Monday 18 February 2019

The Exclusion Crisis

Engraving showing a mock-burning of the pope
17 November 1680
Public domain


The First Exclusion Parliamen
t (March-July 1679)

Having dissolved the Cavalier Parliament, Charles had to summon a new parliament because he needed money - Louis XIV was refusing a subsidy. The general election of February 1679 swept away Danby’s supporters and much of the older generation. Half the MPs had never sat before. They were comparatively young and many of them had a high level of political consciousness. The Exclusion Crisis was about to begin.

Parliament met on 6 March and sat to 27 May. This parliament, the first new House of Commons for eighteen years, has achieved fame as the first Exclusion Parliament, sometimes known as the Habeas Corpus Parliament. In its initial sessions it secured the impeachment of Danby. The debates were as virulent as those on the impeachment of Strafford in 1641, and Danby had good reason to fear for his life. Charles advised him to leave the country, but, fearing Clarendon’s fate (he had died in exile), Danby refused. Though the articles of impeachment and the bill of attainder failed, he spent five years in the Tower.

Charles further tried to conciliate his opponents by bringing his former lord chancellor, the Earl of Shaftesbury and the Opposition MP William, Lord Russell (now MP for Bedfordshire), into the Privy Council and to agree to disband the standing army (but would he do it?). In May Parliament secured the Habeas Corpus Amendment Act, requiring judges to bring a prisoner to trial within a specific period of time (usually three days). Retrospectively this was a great step forward in human rights, though at the time its motive was more narrowly partisan: an attempt to tie the hands of a Catholic monarch. Charles further conciliated parliament by the delivery of the plot victims to execution.

What galvanized the opposition in this parliament was the public disclosure on 27 April 1679 of parts of the recently executed Edward Coleman’s correspondence which seemed to indicate that the duke of York was in negotiation with both France and Rome - and therefore by implication in the Popish Plot as well. On 27 April 1679 Russell addressed the Commons, declaring that if the succession were not changed
‘we must resolve when we have a Prince of the Popish Religion to be Papists, or burn ... and I will do neither’ (Oxford Dictionary of National Biography)

★ ★ ★ ★ ★ ★ ★

Exercise goal
Reproduce word for word the part of the Exclusion Crisis passage that begins at the words "What galvanized the" and ends after "of National Biography)".

Collected material

★ ★ ★ ★ ★ ★ ★

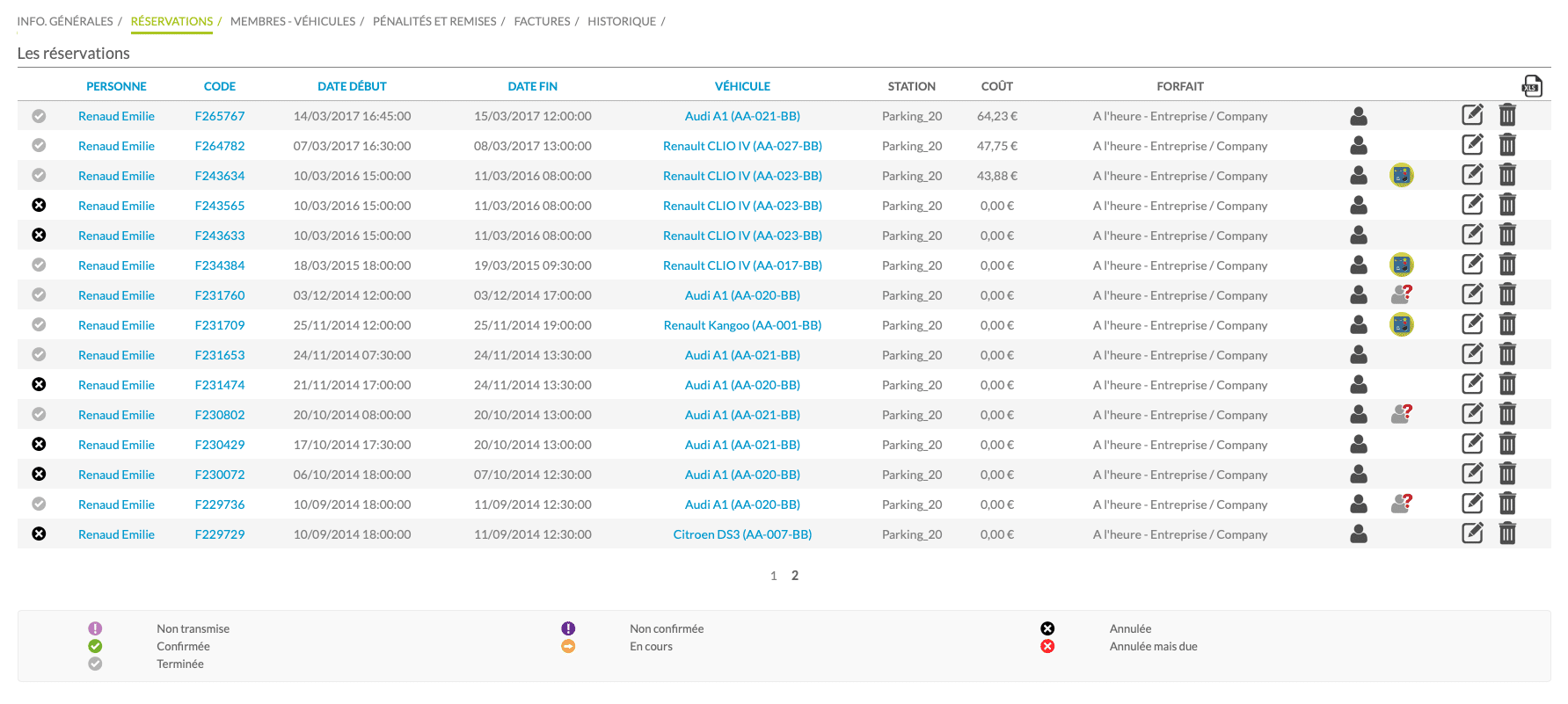
Task: Click the unknown-user icon for reservation F230802
Action: click(1402, 414)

★ ★ ★ ★ ★ ★ ★

Task result
What galvanized the opposition in this parliament was the public disclosure on 27 April 1679 of parts of the recently executed Edward Coleman’s correspondence which seemed to indicate that the duke of York was in negotiation with both France and Rome - and therefore by implication in the Popish Plot as well. On 27 April 1679 Russell addressed the Commons, declaring that if the succession were not changed
‘we must resolve when we have a Prince of the Popish Religion to be Papists, or burn ... and I will do neither’ (Oxford Dictionary of National Biography)